• **Given request**
Copy each of the records below verbatim, line for line.

Begin Supplied material

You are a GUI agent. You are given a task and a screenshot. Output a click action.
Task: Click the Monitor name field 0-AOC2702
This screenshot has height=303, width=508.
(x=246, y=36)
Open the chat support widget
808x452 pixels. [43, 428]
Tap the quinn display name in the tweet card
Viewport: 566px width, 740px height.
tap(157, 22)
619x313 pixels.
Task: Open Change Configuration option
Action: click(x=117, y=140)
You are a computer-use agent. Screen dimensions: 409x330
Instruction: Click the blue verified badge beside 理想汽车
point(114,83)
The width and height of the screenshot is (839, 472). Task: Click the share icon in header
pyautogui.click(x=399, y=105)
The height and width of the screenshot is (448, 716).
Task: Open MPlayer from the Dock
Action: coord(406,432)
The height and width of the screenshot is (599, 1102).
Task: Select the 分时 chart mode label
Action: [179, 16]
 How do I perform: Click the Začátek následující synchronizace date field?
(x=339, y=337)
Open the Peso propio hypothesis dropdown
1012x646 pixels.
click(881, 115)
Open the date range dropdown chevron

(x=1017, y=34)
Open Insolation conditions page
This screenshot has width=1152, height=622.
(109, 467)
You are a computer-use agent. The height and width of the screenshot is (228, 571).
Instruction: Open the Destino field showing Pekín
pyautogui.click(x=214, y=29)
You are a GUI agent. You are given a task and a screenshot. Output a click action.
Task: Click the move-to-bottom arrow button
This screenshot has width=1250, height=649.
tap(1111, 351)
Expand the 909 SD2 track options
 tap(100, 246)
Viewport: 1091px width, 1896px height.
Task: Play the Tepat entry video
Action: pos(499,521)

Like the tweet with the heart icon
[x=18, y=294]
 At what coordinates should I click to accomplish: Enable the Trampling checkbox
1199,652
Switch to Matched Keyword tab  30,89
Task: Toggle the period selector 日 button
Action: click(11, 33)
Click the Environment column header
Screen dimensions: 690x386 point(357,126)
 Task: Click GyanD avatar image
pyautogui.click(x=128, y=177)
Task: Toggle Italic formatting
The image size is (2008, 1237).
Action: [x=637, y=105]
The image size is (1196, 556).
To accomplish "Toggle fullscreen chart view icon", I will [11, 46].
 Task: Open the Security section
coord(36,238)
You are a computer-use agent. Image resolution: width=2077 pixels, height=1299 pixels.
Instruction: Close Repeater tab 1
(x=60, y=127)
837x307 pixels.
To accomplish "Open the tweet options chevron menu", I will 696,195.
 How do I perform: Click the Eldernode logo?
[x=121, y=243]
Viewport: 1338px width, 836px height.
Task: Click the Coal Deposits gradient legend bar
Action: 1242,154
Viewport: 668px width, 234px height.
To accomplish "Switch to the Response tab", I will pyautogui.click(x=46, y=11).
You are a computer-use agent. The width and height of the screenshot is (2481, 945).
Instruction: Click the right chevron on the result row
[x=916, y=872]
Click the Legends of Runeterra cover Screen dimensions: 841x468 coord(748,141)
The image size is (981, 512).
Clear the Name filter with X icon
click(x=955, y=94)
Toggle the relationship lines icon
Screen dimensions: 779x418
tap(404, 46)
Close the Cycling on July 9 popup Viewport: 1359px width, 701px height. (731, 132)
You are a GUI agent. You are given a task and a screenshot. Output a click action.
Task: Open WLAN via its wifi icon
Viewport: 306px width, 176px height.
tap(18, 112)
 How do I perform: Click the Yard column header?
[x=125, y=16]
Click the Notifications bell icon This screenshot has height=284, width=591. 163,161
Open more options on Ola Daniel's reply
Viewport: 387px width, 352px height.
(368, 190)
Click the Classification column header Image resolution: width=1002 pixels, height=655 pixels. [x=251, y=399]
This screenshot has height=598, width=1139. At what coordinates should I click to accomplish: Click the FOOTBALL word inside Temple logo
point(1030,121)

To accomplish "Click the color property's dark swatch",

End Supplied material

• **Correct output**
You are a GUI agent. You are given a task and a screenshot. Output a click action.
Task: Click the Monitor name field 0-AOC2702
This screenshot has height=303, width=508.
(x=246, y=36)
Open the chat support widget
808x452 pixels. [43, 428]
Tap the quinn display name in the tweet card
Viewport: 566px width, 740px height.
tap(157, 22)
619x313 pixels.
Task: Open Change Configuration option
Action: click(x=117, y=140)
You are a computer-use agent. Screen dimensions: 409x330
Instruction: Click the blue verified badge beside 理想汽车
point(114,83)
The width and height of the screenshot is (839, 472). Task: Click the share icon in header
pyautogui.click(x=399, y=105)
The height and width of the screenshot is (448, 716).
Task: Open MPlayer from the Dock
Action: coord(406,432)
The height and width of the screenshot is (599, 1102).
Task: Select the 分时 chart mode label
Action: [179, 16]
 How do I perform: Click the Začátek následující synchronizace date field?
(x=339, y=337)
Open the Peso propio hypothesis dropdown
1012x646 pixels.
click(881, 115)
Open the date range dropdown chevron

(x=1017, y=34)
Open Insolation conditions page
This screenshot has width=1152, height=622.
(109, 467)
You are a computer-use agent. The height and width of the screenshot is (228, 571).
Instruction: Open the Destino field showing Pekín
pyautogui.click(x=214, y=29)
You are a GUI agent. You are given a task and a screenshot. Output a click action.
Task: Click the move-to-bottom arrow button
This screenshot has width=1250, height=649.
tap(1111, 351)
Expand the 909 SD2 track options
 tap(100, 246)
Viewport: 1091px width, 1896px height.
Task: Play the Tepat entry video
Action: pos(499,521)

Like the tweet with the heart icon
[x=18, y=294]
 At what coordinates should I click to accomplish: Enable the Trampling checkbox
1199,652
Switch to Matched Keyword tab  30,89
Task: Toggle the period selector 日 button
Action: click(11, 33)
Click the Environment column header
Screen dimensions: 690x386 point(357,126)
 Task: Click GyanD avatar image
pyautogui.click(x=128, y=177)
Task: Toggle Italic formatting
The image size is (2008, 1237).
Action: [x=637, y=105]
The image size is (1196, 556).
To accomplish "Toggle fullscreen chart view icon", I will [11, 46].
 Task: Open the Security section
coord(36,238)
You are a computer-use agent. Image resolution: width=2077 pixels, height=1299 pixels.
Instruction: Close Repeater tab 1
(x=60, y=127)
837x307 pixels.
To accomplish "Open the tweet options chevron menu", I will 696,195.
 How do I perform: Click the Eldernode logo?
[x=121, y=243]
Viewport: 1338px width, 836px height.
Task: Click the Coal Deposits gradient legend bar
Action: 1242,154
Viewport: 668px width, 234px height.
To accomplish "Switch to the Response tab", I will pyautogui.click(x=46, y=11).
You are a computer-use agent. The width and height of the screenshot is (2481, 945).
Instruction: Click the right chevron on the result row
[x=916, y=872]
Click the Legends of Runeterra cover Screen dimensions: 841x468 coord(748,141)
The image size is (981, 512).
Clear the Name filter with X icon
click(x=955, y=94)
Toggle the relationship lines icon
Screen dimensions: 779x418
tap(404, 46)
Close the Cycling on July 9 popup Viewport: 1359px width, 701px height. (731, 132)
You are a GUI agent. You are given a task and a screenshot. Output a click action.
Task: Open WLAN via its wifi icon
Viewport: 306px width, 176px height.
tap(18, 112)
 How do I perform: Click the Yard column header?
[x=125, y=16]
Click the Notifications bell icon This screenshot has height=284, width=591. 163,161
Open more options on Ola Daniel's reply
Viewport: 387px width, 352px height.
(368, 190)
Click the Classification column header Image resolution: width=1002 pixels, height=655 pixels. [x=251, y=399]
This screenshot has height=598, width=1139. At what coordinates should I click to accomplish: Click the FOOTBALL word inside Temple logo
point(1030,121)

To accomplish "Click the color property's dark swatch",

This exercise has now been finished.